GCC spend to kick-start upstream revival in 2010
E&P investment schedule driving upturn in global upstream spending
Spending by the Middle East national oil companies (NOCs) is underpinning the return to previous levels of global spend in the upstream sector, according to a report from Wood Mackenzie.
The report reveals that the Middle East, along with the US, West Africa and the states of the former Soviet Union, will contribute to the majority of growth in the sector, as the economy recovers. The report also found that the major areas of growth have been underwritten by NOC’s such as in Saudi Arabia, Abu Dhabi and Brazil.
Morris Reid, managing director, BGR Group, affirms that NOC’s in this region are in a strong position. “They are bullish, as long as they are running their prices at a steady level, they are in great shape.
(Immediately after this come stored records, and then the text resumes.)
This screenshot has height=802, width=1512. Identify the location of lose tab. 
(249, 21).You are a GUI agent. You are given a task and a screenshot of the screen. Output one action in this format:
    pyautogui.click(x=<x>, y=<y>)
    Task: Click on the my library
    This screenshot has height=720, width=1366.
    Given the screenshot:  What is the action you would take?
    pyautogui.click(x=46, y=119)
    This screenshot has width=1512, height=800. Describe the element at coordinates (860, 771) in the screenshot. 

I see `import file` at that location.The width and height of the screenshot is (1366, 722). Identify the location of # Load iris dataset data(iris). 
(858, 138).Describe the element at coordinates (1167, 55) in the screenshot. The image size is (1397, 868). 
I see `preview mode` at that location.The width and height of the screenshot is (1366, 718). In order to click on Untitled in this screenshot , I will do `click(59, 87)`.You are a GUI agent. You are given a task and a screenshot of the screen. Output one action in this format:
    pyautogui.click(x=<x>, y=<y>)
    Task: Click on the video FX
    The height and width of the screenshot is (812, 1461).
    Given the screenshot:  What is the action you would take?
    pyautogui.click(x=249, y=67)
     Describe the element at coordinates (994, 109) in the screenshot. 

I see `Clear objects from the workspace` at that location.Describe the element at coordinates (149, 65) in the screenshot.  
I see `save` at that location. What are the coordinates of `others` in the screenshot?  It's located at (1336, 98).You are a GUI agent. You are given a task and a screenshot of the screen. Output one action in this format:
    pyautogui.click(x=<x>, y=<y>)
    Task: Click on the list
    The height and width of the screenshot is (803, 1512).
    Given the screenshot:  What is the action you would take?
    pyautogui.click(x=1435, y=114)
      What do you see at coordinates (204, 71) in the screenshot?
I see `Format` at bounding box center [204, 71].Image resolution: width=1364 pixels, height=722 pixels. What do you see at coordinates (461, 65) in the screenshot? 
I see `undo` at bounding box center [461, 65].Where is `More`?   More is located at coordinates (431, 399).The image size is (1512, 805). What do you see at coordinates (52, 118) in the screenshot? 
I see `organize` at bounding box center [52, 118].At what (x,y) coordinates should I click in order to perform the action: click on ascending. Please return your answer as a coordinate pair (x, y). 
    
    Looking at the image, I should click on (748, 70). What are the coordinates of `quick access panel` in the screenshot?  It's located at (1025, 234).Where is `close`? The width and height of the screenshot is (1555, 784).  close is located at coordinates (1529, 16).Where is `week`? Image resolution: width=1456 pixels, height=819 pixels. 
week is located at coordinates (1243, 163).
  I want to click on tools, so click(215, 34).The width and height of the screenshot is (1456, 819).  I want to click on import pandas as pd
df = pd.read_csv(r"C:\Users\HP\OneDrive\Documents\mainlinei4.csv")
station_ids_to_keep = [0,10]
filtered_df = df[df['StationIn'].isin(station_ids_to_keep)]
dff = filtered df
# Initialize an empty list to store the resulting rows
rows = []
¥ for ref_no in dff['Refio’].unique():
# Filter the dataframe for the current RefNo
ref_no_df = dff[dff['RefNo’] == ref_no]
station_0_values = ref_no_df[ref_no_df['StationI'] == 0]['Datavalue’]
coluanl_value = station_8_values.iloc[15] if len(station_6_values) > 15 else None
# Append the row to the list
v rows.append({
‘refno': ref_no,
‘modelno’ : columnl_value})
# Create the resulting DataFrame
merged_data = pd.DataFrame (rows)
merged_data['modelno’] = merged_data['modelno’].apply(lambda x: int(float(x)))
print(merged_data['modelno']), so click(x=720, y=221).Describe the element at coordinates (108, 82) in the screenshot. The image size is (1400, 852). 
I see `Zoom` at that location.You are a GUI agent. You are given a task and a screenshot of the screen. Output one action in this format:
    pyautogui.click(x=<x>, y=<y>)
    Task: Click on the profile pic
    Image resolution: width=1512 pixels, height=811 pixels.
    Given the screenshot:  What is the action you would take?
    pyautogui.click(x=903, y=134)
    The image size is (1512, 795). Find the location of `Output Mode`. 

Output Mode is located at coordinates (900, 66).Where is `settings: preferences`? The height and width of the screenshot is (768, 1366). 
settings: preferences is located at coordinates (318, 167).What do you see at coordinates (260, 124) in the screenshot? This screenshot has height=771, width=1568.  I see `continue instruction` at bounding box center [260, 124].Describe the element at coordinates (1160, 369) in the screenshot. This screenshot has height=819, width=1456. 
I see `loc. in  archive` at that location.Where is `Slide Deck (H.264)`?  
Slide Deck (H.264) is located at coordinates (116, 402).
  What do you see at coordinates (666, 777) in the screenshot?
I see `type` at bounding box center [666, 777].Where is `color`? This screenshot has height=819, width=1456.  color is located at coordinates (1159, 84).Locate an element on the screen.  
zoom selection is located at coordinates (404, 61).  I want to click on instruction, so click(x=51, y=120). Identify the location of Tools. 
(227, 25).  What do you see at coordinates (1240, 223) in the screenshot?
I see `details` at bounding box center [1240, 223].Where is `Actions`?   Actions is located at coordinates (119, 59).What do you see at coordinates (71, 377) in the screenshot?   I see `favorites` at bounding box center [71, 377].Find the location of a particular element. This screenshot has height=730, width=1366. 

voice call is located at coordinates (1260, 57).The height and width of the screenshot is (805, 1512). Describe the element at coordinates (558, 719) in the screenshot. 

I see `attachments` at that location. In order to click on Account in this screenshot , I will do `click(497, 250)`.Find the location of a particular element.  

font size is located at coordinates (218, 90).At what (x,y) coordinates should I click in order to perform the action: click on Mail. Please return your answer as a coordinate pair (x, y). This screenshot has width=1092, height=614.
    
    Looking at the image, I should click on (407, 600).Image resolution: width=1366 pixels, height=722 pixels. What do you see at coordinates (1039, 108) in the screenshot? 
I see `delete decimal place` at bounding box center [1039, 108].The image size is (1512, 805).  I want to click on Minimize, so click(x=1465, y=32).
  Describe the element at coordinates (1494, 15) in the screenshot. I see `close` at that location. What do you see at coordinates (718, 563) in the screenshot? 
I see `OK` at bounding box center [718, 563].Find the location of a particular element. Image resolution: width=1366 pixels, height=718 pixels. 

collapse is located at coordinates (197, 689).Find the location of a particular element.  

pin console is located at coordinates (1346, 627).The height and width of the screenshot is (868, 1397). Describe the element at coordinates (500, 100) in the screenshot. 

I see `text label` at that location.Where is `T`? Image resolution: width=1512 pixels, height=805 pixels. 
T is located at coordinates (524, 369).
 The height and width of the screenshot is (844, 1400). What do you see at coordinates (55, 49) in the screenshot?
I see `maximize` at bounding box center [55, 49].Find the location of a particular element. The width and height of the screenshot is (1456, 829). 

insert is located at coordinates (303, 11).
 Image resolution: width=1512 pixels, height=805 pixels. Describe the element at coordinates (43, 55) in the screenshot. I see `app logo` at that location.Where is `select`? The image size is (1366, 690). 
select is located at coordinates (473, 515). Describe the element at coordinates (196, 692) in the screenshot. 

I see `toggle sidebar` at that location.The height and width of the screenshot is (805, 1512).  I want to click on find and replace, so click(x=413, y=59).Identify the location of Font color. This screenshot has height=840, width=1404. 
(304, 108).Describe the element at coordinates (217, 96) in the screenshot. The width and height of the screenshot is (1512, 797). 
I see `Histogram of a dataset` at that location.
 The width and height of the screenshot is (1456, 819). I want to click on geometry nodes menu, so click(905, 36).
If we had every renewable known to man available, it would still only be able to produce 50% of our energy, so crude is still a big part of our lives,” Reid states.
Reid adds that the Middle East region is looking extremely healthy in general: “This region is still the most important region because it has all the capital, the major oil reserves and a young population,” he comments.
Production capacity is expected to grow globally over the next few years, and the Middle East is expected to lead the way in this respect. Iain Brown, vice president, upstream energy research for Wood Mackenzie explains in the report: “By far the greatest growth in the five year period to 2014 is in the Middle East, with installation of new oil capacity in Saudi Arabia, Iraq and Abu Dhabi, and incremental gas in Qatar, Abu Dhabi and Iran.”
Part of the reason for this projected increase in capacity is the relatively low cost of expansion in certain regions in the Middle East. “New capacity in Iraq is amongst the lowest cost in the world, but at the same time it is the most tenuous. We expect that over US$24 billion dollars could be spent in the five years to 2012, with the prospect of increasing production capacity by 850,000 b/d,” reveals Brown.
“However, the scale and schedule of any significant development spend is fundamentally uncertain due to the prevailing security situation, and growth in oil capacity is reliant on renovation and expansion of key distribution and processing infrastructure,” he adds.